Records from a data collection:
* * * * *
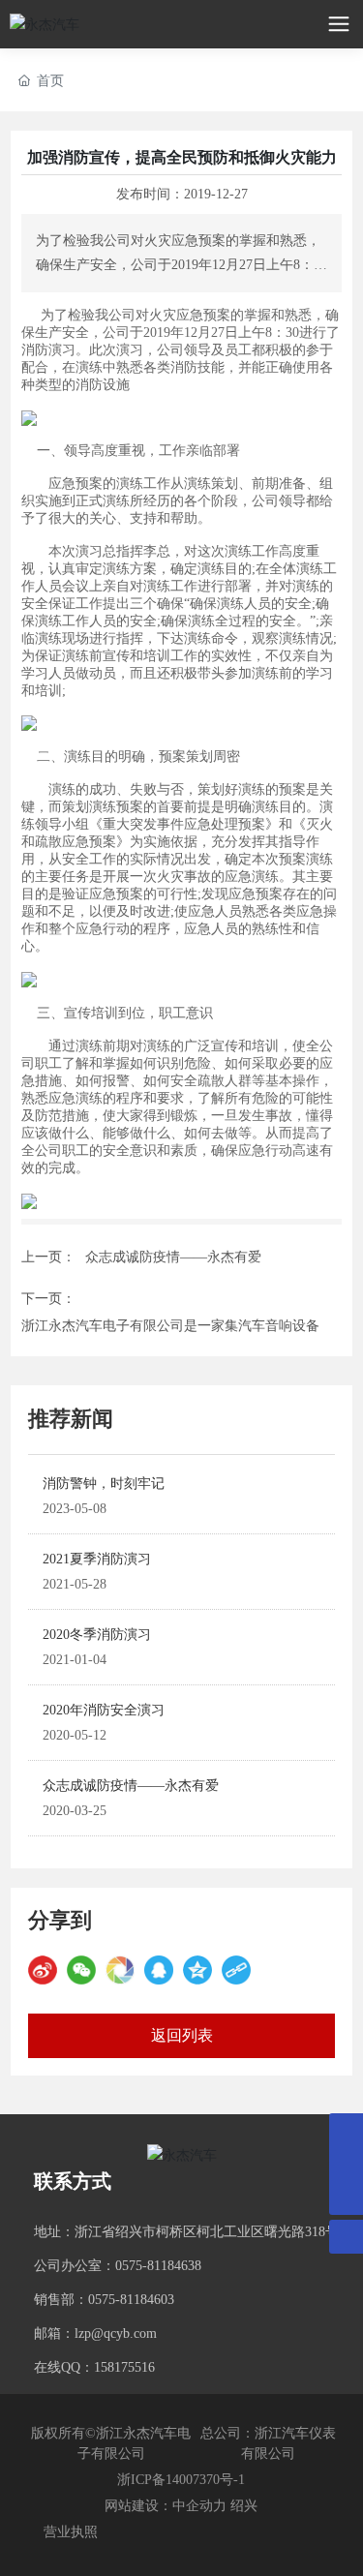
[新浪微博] (42, 1970)
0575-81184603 (131, 2299)
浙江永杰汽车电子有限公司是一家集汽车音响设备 (170, 1325)
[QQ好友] (158, 1970)
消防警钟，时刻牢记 (104, 1483)
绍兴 (243, 2506)
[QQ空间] (197, 1970)
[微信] (81, 1970)
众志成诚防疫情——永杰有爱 (173, 1257)
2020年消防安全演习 (104, 1710)
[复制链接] (236, 1970)
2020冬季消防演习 (97, 1634)
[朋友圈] (120, 1970)
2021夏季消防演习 (97, 1559)
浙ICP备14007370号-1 (181, 2479)
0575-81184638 (158, 2265)
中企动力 (199, 2506)
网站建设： (138, 2506)
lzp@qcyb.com (116, 2333)
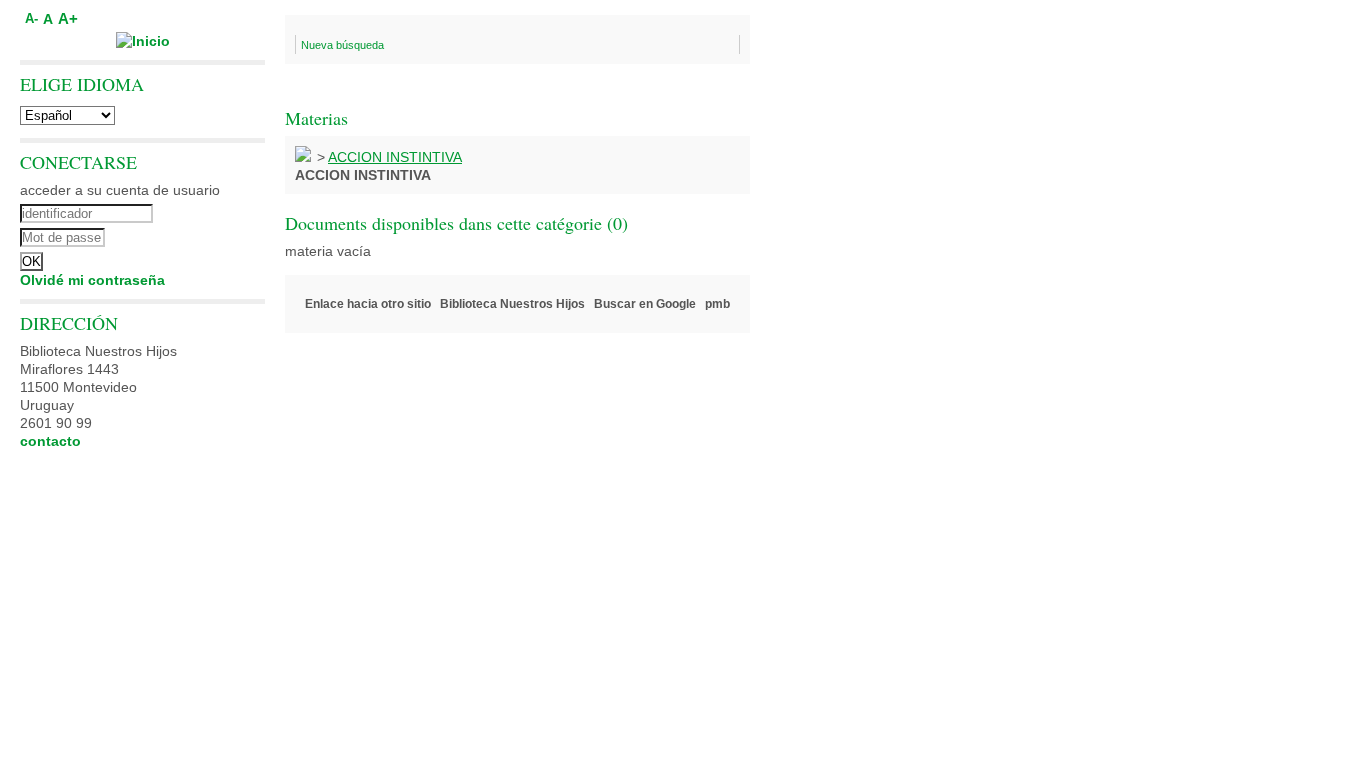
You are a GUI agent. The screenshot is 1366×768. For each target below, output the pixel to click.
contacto (50, 441)
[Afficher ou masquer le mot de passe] (197, 235)
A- (31, 19)
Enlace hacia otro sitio (368, 304)
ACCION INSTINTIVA (395, 157)
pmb (717, 304)
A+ (68, 18)
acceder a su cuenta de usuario (120, 190)
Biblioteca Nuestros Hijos (512, 304)
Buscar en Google (645, 304)
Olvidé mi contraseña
* * * * *
Exercise prompt: Omitting the pictures, copy each record above exactly as it stands.

Result for this exercise:
[新浪微博] (42, 1970)
0575-81184603 (131, 2299)
浙江永杰汽车电子有限公司是一家集汽车音响设备 (170, 1325)
[QQ好友] (158, 1970)
消防警钟，时刻牢记 (104, 1483)
绍兴 (243, 2506)
[QQ空间] (197, 1970)
[微信] (81, 1970)
众志成诚防疫情——永杰有爱 (173, 1257)
2020年消防安全演习 (104, 1710)
[复制链接] (236, 1970)
2020冬季消防演习 (97, 1634)
[朋友圈] (120, 1970)
2021夏季消防演习 (97, 1559)
浙ICP备14007370号-1 (181, 2479)
0575-81184638 (158, 2265)
中企动力 (199, 2506)
网站建设： (138, 2506)
lzp@qcyb.com (116, 2333)
You are a GUI agent. The screenshot is 1366×768. For each target below, output the pixel to click.
contacto (50, 441)
[Afficher ou masquer le mot de passe] (197, 235)
A- (31, 19)
Enlace hacia otro sitio (368, 304)
ACCION INSTINTIVA (395, 157)
pmb (717, 304)
A+ (68, 18)
acceder a su cuenta de usuario (120, 190)
Biblioteca Nuestros Hijos (512, 304)
Buscar en Google (645, 304)
Olvidé mi contraseña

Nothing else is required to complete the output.